The graveyard was full of green-stained stones, uneven like an old man’s teeth. For one or two more recent arrivals the marble still gleamed, and fresh flowers – expensive in February – paid homage in glass vases. The grass between the graves was meticulously short.

In a corner of the portico of St Michael and All Angels, Carole noted with surprise there was a discreet CCTV camera. Security, presumably. A deterrent to the vandals for whom the holiness of the church had no meaning. The old wooden church door had a modern keyplate on it. Carole would have put money on the fact that it was locked at night.

She pushed the door and moved into the interior, which smelt of damp fabric. The air inside the church felt colder than outside. It took Carole’s eyes a moment to adjust to the gloom. No lights were on and the February sun was too feeble to spread much through the stained-glass windows.
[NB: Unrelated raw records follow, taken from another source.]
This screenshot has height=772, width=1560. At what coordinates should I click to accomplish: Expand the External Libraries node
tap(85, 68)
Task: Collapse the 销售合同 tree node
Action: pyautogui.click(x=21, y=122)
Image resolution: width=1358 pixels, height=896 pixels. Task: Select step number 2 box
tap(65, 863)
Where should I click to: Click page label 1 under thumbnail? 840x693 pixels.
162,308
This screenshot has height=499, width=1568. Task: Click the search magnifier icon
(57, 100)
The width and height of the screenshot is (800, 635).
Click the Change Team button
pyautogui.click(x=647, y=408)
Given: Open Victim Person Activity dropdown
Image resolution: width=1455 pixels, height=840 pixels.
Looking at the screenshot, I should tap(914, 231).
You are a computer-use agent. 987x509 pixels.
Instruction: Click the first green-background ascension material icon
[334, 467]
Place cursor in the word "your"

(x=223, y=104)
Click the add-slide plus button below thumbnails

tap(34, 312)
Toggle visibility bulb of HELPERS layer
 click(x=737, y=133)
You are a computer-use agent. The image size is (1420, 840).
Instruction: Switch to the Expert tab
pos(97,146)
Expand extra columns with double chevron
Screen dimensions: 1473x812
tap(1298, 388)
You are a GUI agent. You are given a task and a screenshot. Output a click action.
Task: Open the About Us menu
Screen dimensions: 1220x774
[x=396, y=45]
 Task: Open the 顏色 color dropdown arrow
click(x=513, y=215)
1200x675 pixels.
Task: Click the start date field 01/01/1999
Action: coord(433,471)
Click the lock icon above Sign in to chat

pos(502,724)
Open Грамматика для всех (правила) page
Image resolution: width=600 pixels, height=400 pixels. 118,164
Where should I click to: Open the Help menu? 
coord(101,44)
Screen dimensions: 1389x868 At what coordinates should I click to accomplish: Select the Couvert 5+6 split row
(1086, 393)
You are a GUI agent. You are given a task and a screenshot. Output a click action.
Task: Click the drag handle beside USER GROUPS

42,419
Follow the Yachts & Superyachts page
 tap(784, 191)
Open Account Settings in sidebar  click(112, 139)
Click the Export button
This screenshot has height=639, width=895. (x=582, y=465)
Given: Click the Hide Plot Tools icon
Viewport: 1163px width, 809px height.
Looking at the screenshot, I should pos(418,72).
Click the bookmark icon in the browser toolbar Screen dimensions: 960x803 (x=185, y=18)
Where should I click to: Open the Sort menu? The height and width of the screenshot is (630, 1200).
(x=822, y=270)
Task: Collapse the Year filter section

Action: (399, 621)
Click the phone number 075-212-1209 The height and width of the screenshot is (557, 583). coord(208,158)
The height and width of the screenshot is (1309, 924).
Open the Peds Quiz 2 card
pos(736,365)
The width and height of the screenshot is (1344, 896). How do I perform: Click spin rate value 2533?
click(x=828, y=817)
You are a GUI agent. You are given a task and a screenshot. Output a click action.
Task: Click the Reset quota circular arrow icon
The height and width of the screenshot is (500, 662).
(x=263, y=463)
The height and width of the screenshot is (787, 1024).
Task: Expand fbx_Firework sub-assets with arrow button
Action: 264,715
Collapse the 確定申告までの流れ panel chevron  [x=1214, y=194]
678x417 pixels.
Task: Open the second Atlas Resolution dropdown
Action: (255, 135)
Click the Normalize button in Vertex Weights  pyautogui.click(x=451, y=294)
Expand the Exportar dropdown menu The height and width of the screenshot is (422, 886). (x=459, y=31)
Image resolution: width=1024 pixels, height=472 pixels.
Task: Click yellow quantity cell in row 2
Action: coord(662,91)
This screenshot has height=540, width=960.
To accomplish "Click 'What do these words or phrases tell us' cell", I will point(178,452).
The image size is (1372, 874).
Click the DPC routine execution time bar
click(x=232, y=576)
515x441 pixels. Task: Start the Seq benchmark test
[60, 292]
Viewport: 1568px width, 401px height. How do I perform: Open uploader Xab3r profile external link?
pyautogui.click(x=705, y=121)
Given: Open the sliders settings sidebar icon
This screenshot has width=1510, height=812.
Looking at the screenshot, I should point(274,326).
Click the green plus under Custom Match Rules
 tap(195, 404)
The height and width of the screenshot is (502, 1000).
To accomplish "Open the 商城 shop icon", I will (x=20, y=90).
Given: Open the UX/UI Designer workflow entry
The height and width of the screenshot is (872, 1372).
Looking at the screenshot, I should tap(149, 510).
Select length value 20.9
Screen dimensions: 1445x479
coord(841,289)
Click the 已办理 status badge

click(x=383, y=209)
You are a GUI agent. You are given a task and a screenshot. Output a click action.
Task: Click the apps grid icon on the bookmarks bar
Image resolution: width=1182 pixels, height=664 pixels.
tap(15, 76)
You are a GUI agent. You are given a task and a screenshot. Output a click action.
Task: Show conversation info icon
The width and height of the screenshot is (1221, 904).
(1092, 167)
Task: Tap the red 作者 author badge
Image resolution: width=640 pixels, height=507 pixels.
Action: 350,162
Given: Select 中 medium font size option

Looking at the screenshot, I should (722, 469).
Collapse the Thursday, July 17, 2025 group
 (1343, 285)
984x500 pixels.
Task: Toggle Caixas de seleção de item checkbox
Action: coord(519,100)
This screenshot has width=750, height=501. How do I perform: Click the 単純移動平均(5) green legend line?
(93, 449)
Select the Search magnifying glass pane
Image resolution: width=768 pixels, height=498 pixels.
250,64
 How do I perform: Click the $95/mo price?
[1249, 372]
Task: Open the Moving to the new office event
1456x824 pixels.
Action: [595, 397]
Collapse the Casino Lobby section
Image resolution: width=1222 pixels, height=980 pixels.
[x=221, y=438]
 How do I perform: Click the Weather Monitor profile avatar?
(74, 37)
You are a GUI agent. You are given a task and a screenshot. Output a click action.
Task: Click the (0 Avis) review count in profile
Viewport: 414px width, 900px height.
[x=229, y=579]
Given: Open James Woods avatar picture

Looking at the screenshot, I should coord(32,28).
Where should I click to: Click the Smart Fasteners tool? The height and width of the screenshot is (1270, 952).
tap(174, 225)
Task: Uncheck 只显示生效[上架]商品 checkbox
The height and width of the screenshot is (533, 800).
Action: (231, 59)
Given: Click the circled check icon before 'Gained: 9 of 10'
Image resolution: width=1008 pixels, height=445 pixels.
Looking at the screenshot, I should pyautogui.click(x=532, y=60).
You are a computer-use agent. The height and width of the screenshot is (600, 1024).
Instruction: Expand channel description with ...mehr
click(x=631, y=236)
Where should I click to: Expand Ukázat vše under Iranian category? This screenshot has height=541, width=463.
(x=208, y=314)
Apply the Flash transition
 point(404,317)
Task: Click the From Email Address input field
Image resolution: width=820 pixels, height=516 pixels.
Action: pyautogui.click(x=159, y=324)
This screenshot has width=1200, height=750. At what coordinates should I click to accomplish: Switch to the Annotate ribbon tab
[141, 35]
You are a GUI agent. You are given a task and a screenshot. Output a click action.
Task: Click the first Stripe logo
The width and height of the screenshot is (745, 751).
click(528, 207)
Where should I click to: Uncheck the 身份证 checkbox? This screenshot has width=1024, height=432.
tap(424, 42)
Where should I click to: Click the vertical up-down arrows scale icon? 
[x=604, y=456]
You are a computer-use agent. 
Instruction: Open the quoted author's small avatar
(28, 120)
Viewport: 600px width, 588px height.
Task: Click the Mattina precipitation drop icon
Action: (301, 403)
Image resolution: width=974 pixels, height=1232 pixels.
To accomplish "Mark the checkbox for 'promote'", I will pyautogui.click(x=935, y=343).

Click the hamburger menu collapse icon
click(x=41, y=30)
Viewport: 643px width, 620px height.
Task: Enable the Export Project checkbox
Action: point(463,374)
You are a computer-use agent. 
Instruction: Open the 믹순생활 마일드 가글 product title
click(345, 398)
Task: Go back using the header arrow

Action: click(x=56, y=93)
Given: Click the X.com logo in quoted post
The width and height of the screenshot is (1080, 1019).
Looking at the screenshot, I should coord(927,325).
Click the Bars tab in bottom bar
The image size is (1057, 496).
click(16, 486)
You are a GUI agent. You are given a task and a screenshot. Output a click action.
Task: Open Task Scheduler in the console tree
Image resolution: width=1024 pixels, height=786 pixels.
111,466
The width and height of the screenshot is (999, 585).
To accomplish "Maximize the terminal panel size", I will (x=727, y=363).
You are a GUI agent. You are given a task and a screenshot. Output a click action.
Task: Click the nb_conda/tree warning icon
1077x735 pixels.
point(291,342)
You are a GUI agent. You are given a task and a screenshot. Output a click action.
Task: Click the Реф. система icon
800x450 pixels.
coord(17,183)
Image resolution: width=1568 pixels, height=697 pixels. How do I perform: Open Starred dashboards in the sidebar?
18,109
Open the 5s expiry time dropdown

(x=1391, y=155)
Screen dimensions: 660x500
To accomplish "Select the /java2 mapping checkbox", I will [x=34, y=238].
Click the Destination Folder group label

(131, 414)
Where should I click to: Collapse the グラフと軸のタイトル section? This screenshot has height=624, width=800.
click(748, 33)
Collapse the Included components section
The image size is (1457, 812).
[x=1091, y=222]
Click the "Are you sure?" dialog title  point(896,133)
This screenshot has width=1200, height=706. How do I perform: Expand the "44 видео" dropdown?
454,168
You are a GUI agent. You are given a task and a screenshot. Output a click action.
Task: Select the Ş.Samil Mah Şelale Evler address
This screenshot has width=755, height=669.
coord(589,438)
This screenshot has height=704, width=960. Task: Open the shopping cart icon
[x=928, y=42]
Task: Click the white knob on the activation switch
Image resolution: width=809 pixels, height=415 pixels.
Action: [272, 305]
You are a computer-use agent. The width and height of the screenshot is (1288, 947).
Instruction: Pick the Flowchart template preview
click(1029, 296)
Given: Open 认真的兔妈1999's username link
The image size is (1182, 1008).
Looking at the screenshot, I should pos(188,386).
St Michael and All Angels was pretty and neat, well looked after. The wooden pews glowed from regular polishing. The brasswork of the hanging chandeliers had also been recently cleaned. Whoever was on the flower rota that week had invested a lot of pride in the displays down near the altar. On the wall a carved Christ twisted in frozen agony.

And there was someone kneeling in a pew near the front. Carole could see the outline of a fur hat on a head bent in prayer. And she could hear the sound of sobbing.

Her arrival had disturbed the supplicant. The sobbing instantly stopped. The figure, now recognizable as a woman, rose to her feet, brushed a hand across her face, gave a quick nod of respect to the altar and came up the aisle towards Carole.

As the woman passed, she flashed a quick shy smile at the intruder and left the church.

Carole had a fleeting impression of a tear glinting on a face of extraordinary beauty.

But, perhaps remarkably in Weldisham, the face was Chinese.

Carole had a desultory look around the church and paid a dutiful fifty pence into the honesty box for A Brief History of St Michael and All Angels. Then she set off for the Hare and Hounds to address the Times crossword.